Voici une pointe de projectile vieille d’environ 18 000 ans. Elle n’est ni en bois de renne, ni en os de bison mais en… os de baleine. Et cet outil n’a pas été trouvé sur une plage mais à 40 km à l’intérieur des terres dans la grotte Duruthy dans le département des Landes. Cet outil est une preuve supplémentaire que les hommes du Magdalénien exploitaient les ressources du littoral. Cela fait une vingtaine d’années que les paléontologues accumulent les indices indirects. Tant pour se nourrir que pour fabriquer des outils, les hommes préhistoriques ont puisé dans les ressources marines. Coquillages, restes de poissons, d’oiseaux marins et de cétacés. Mais pour ces derniers, deux questions restaient à élucider : de quand datent précisément ces ossements et de quelles espèces proviennent-ils ? Problème, pour faire des analyses, il faut prendre un peu de matière sur les objets. Or, ces objets en os de baleine sont peu nombreux, de petites tailles et ils ont une forte valeur patrimoniale. Mais grâce aux progrès techniques de ces dernières années, quelques milligrammes permettent d’obtenir des informations. Dans Nature communications, une équipe internationale vient de publier les résultats des analyses de 130 outils et fragments d’os de cétacés collectés lors de fouilles archéologiques dans le sud-ouest de la France et le nord de l’Espagne. La datation au carbone 14 par spectrométrie de masse a permis de dater précisément les ossements. Les plus vieux remontent à 20 000 ans et les plus récents à 14 000 ans. Grâce à la paléoprotéomique, c’est-à-dire l’analyse des protéines anciennes, l’équipe a pu retracer l’origine du collagène présent dans les échantillons.
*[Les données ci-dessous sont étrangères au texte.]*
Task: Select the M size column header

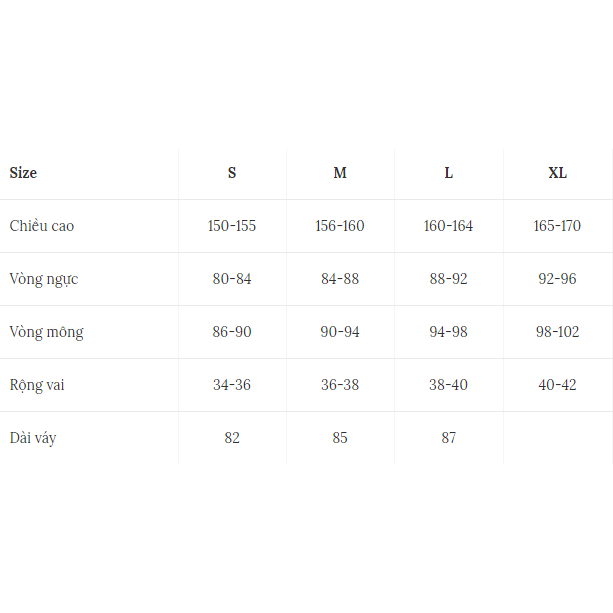Action: (x=340, y=173)
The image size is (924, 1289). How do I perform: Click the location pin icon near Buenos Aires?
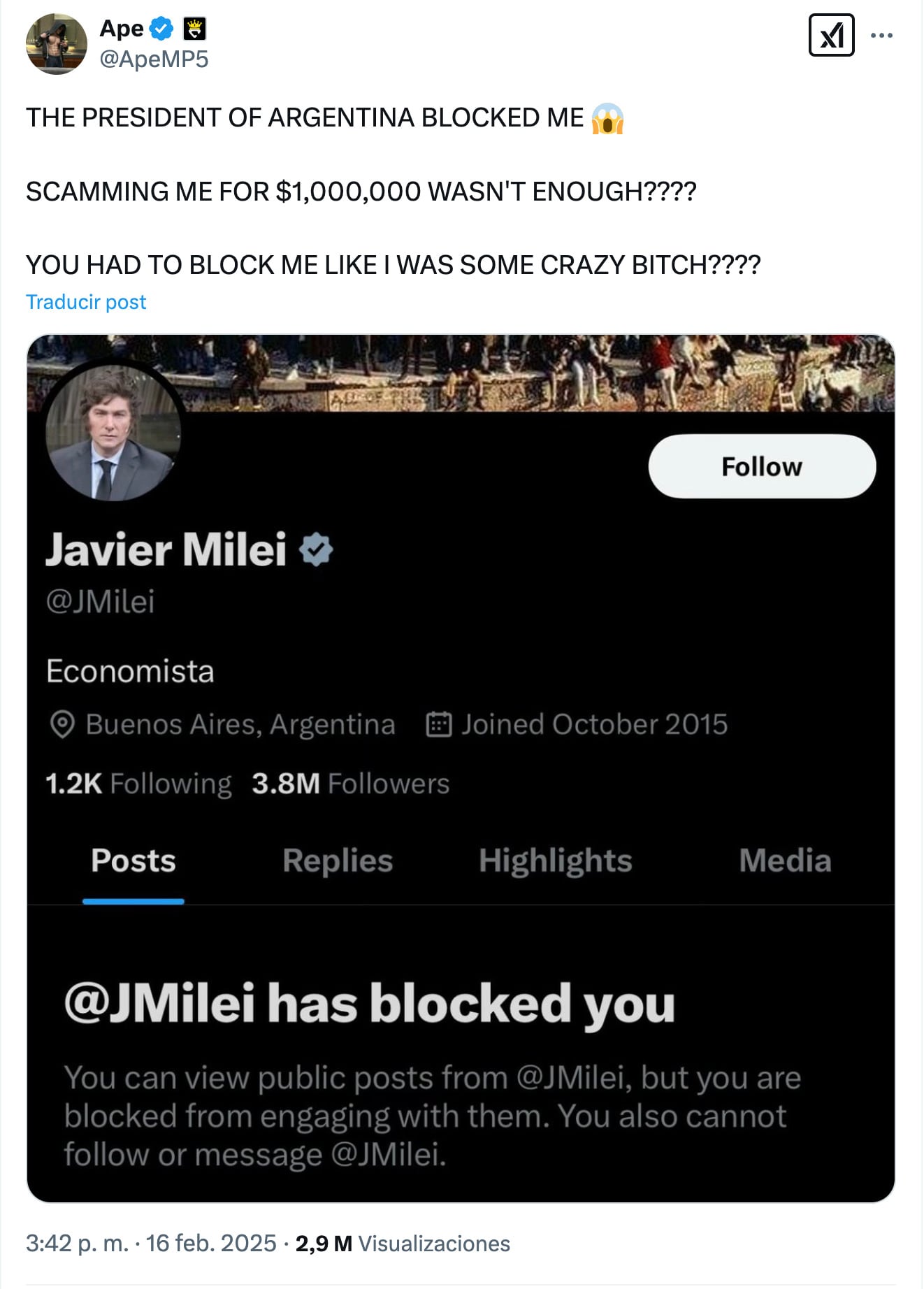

- Les analyses ont montré qu'il y a une grande diversité d'espèces de baleines dans le golfe de Gascogne à cette époque. Il y a de la baleine bleue, du rorqual, du cachalot, de la baleine grise et une dernière espèce qu'on ne peut pas distinguer entre baleine franche et baleine boréale. Alors ce n'est pas complètement surprenant dans le sens où la plupart de ces espèces, à part la baleine grise, sont encore présentes dans l'Atlantique Nord aujourd’hui. Moi ce qui m'a surpris c'est qu'on ait quand même cette diversité et puis que ces espèces finalement aient assez peu changé par rapport à l'actuel. Alors que quand on regarde les animaux terrestres par exemple, ça a énormément changé. Les gibiers des hommes préhistoriques à cette époque, c'est le renne, le bison, l'antilope saiga, éventuellement le mammouth. Toutes ces espèces qui, soit ont disparu, soit ne sont plus du tout présentes dans nos régions.
Mais alors comment les hommes du Magdalénien se sont fournis en os de baleines ? En les chassant ?
- La plupart des espèces qu'on a identifiées, ce sont des très grandes espèces qui vivent la plupart du temps en haute mer, qui n'ont pas été chassées jusqu'à des époques beaucoup plus récentes. Donc ce qu'on imagine beaucoup plus, ce sont des groupes qui tirent partie des échouages naturels : des animaux qui viennent s'échouer sur le rivage. Et les plus anciennes traces incontestables de chasse à la baleine, c'est beaucoup plus tard, c'est vers 6000 avant le présent mais c'est pas du tout en Europe, c'est en Corée où on a les premières traces à la fois des représentations, des figurations et des vestiges de chasse à la baleine.
Reste une question en suspens : pourquoi y-a-t’il un arrêt brutal de production d’outils en os de baleine après un pic de fabrication entre 17 500 et 16 000 ans ?
- On peut imaginer que c'est simplement un choix technique. À un moment, on cesse d'utiliser ce matériau, ça passe de mode, on pourrait dire quelque sorte, alors qu'à une époque, c'est quelque chose qui est plus souvent fait. En-tout-cas il n'y a pas de cause évidente d'arrêt de cette production.